Marta Roser is a second-year Master’s student in the Department of Soil, Water, and Climate at the University of Minnesota. Hailing from Albert Lea, MN, Marta has a B.A. in Environmental Studies from Pacific Lutheran University in Tacoma, WA. In her semi-existent free time, Marta enjoys camping, gardening, cooking, and playing guitar.
To improve water quality, my lab is focusing on bioreactors that sit next to agricultural fields. A bioreactor is a device with material inside that supports biological processes which remove unwanted substances from an effluent. Often wastewater treatment facilities use a series of bioreactors to breakdown various substances. In this project, we are focusing on agricultural tile drainage as the effluent and the bacterial denitrification process – the conversion of nitrate to gaseous nitrogen – to take excess nitrogen out of the waterways.
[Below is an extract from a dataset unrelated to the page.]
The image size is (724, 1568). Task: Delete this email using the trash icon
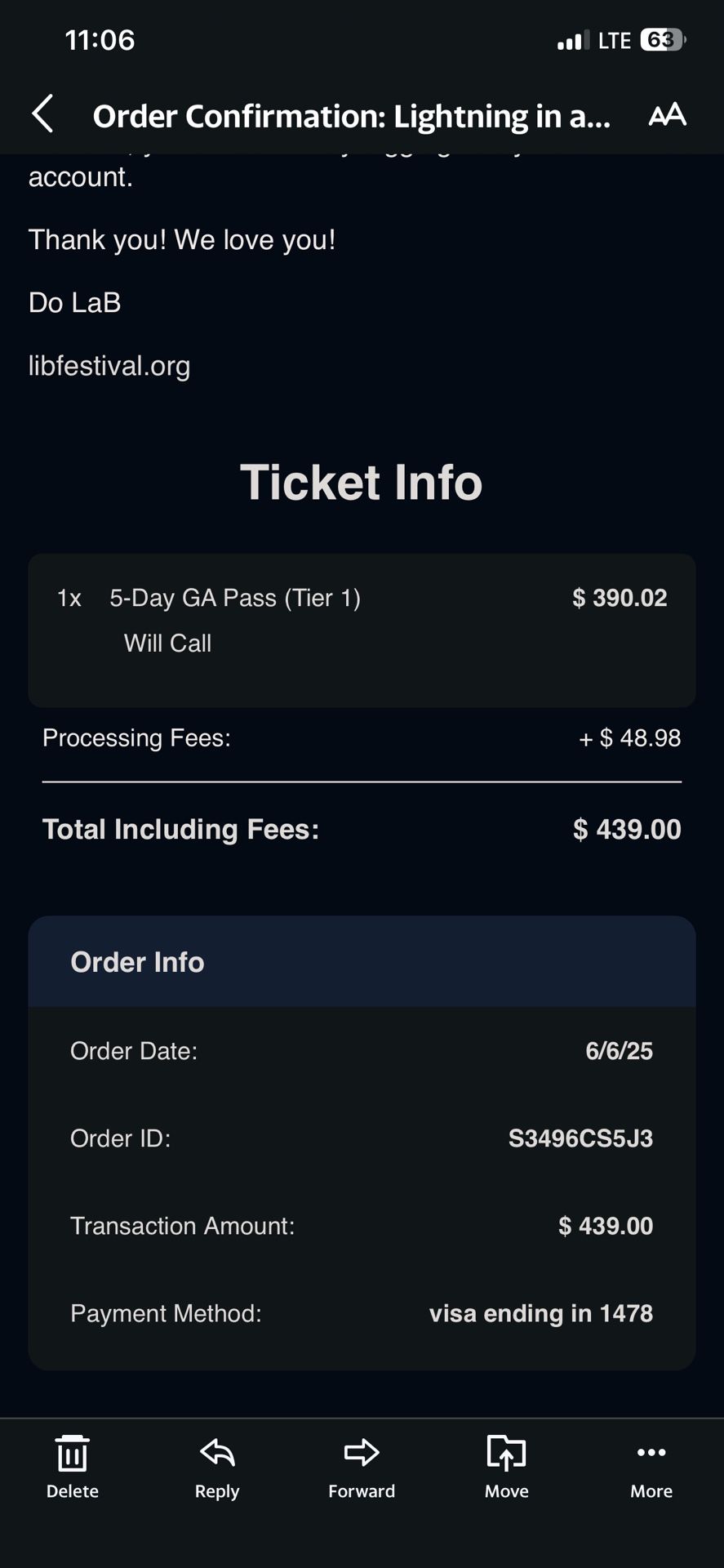point(72,1466)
We also are determining if bioreactors can take up phosphorus from the effluent as well as nitrogen. Both of these nutrients in excess can lead to environmental problems such as algal blooms and low oxygen levels in water bodies. These conditions in turn create situations like the Gulf of Mexico’s Dead Zone.
From the outside, the bioreactors in our lab look like very ordinary PVC pipes. However, on the inside they are teeming with microbial life. The bioreactors are packed with carbon sources such as woodchips and corn cobs that the bacteria feed on and use to support their biofilms. Biofilms form when singular microorganisms clump together on a surface and form a multi-cellular colony. These often give the bacteria advantages such as increased nutrient access and protection. In our study, we want to determine how well the bacteria can carry out denitrification with various carbon sources and under different flow rates. We wanted to see how the bioreactors would hold up under storm events in the field, so tried to imitate the rise and decline of flow rates from actual drainage data. Once we have determined promising treatments in the lab for both warm and cold temperatures (15°C and 5°C), the other investigators on this project will test them in field bioreactors.